In this article, we will talk about how a proxy can be used with Puppeteer. First, we will learn some basic steps to set up a proxy with Puppeteer, and then we will try it with Scrapingdog private proxies.
We will also learn how you can scrape the data after pressing the button using Puppeteer and proxies.
Requirements
Puppeteer with Proxy: Setting Up
Puppeteer is a great tool for web scraping and that is due to its API support. I would suggest you go and read the Puppeteer documentation. We will begin with some basic steps to start with.
Steps
Launch the puppeteer using launch function.
Then open a new page using newPage function.
The third step is completely conditional. It involves passing proxy credentials in case the proxy is private. You have to use authenticate function to pass the credentials.
The next step is to extract the raw HTML from that page using the content function.
The last step is to close the browser using the close function.
Code
const browser = await puppeteer.launch({args: [ ‘ — proxy-server=proxy.example.com:8081']});
const page = await browser.newPage();
await page.goto(‘https://www.scrapingdog.com/');
var data = await page.content();
await browser.close();
console.log(data)
Proxy Authentication
As stated earlier this is used to pass credentials to private proxies. Puppeteer does not provide command-line options to pass the proxy credentials. There is no straightforward method to force Chromium to use a specific username and password. But the puppeteer provides an authenticate function that can be used to solve this problem.
await page.authenticate({username: ‘xxx’,password: ‘xxx’});
Complete Website Loading
When you open a website URL using the goto function there might be some cases where some of the websites won’t load completely. If the website is not completely loaded then you will receive incomplete data after scraping. In many cases, you will not receive the data(dynamic data) you need. So, you have to keep rendering the website until it loads completely. Puppeteer has a function called waitUntil where you can pass in several options. These options change the behavior of how and when it will complete the rendering of your page, and return the results.
Options offered by waitUntil are:
- load — When this event is fired navigation will be completed.
- domcontentloaded — When this event is fired, navigation will be completed.
- networkidle0 — consider navigation to be finished when there are no more than 0 network connections for at least 500 ms.
- networkidle2 — consider navigation to be finished when there are no more than 2 network connections for at least 500 ms.,
await page.goto(‘https://www.makcorps.com',{timeout: 70000, waitUntil: ‘networkidle2’});
You can use a timeout property to avoid any timeout-related errors.
Scraping a Website using a Proxy Network
For this section, we will use a list of free proxies.

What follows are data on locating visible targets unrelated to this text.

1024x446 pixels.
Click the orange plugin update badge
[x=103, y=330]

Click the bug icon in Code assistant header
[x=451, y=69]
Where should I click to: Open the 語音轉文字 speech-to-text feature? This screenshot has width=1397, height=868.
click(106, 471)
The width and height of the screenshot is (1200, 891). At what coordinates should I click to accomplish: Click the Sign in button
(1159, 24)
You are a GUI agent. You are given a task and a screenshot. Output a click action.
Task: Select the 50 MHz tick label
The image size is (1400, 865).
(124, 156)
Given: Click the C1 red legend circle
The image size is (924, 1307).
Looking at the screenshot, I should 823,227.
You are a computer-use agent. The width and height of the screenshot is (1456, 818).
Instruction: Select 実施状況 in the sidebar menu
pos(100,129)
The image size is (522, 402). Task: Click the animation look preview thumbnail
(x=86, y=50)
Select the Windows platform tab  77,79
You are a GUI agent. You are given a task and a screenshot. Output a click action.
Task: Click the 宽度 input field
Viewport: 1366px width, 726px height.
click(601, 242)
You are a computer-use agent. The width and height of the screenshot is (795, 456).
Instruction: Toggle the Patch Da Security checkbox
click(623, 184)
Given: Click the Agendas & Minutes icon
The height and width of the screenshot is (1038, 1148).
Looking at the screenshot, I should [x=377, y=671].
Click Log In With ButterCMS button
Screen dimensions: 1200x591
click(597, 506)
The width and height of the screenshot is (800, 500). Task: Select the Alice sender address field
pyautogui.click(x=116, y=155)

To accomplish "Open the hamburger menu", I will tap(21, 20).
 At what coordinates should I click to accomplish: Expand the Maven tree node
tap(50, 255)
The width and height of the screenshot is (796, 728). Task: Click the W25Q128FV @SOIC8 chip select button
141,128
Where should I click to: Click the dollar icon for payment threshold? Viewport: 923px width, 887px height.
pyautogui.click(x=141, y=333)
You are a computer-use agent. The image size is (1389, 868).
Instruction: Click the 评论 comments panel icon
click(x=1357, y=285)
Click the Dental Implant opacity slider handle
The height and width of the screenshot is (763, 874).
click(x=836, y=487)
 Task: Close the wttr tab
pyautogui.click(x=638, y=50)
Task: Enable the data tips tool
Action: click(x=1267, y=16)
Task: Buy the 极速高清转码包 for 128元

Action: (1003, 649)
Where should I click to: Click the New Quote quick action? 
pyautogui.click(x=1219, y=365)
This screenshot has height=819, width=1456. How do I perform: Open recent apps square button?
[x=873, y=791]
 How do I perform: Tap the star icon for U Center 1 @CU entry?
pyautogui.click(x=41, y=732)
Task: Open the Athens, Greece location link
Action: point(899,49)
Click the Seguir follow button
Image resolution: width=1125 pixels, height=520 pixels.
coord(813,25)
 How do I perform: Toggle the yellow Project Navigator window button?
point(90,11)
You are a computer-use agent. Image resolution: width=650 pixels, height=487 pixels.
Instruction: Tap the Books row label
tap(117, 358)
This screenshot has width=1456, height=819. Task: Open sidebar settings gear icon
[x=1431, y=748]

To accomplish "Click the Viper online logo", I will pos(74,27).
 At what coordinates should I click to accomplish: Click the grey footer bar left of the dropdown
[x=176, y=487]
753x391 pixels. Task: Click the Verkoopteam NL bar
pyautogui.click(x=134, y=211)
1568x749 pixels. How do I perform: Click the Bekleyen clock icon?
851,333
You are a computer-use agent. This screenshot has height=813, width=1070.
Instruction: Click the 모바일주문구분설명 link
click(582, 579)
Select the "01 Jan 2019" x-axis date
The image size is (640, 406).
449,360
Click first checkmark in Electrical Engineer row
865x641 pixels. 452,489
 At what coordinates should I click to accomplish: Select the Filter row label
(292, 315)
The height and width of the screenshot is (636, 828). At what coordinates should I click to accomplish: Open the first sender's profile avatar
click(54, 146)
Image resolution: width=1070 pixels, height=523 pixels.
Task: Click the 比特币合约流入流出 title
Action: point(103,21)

We will try to scrape this website.
async function puppy(){
const browser = await puppeteer.launch({args: [ ‘ — proxy-server=http://157.230.255.230:8118']});
const page = await browser.newPage();
try{
await page.goto(‘https://books.toscrape.com/',{timeout: 70000, waitUntil: ‘networkidle2’});
}catch(err){
console.log(err)
}
var data = await page.content();
await browser.close();
console.log(data)
}
puppy()
We have created an async function puppy where we have used a public proxy. You can select any free proxy. We have also used try and catch in case our proxy fails to scrape our target website.
Then we used the content method to extract the data from that page which is followed by closing the browser.
Finally, we are printing the data.

Scraping After Pressing a Button
For this, we might need some quality proxies. You can sign up for Scrapingdog free trial for that. You will get free 1000 calls.
After signup, you will find a proxy URL on your dashboard. We are going to use that for web scraping. Now, if you want to use datacenter proxies then just remove this part — “-country=random”. country=random will provide you with Residential proxies from random countries.
We will understand this with two examples.
Plan of attack for Ist example
- Open a page.
- Click an element.
- Redirect to a new page.
- Scrape that page.
Plan of attack for IInd example
- Open a page.
- Type some queries and press enter.
- After pressing Enter a new page will open.
- Scrape that page.
Example I
In this example, we will scrape this website. As explained earlier we will open the website and then click on the first book “A Light in the Attic”.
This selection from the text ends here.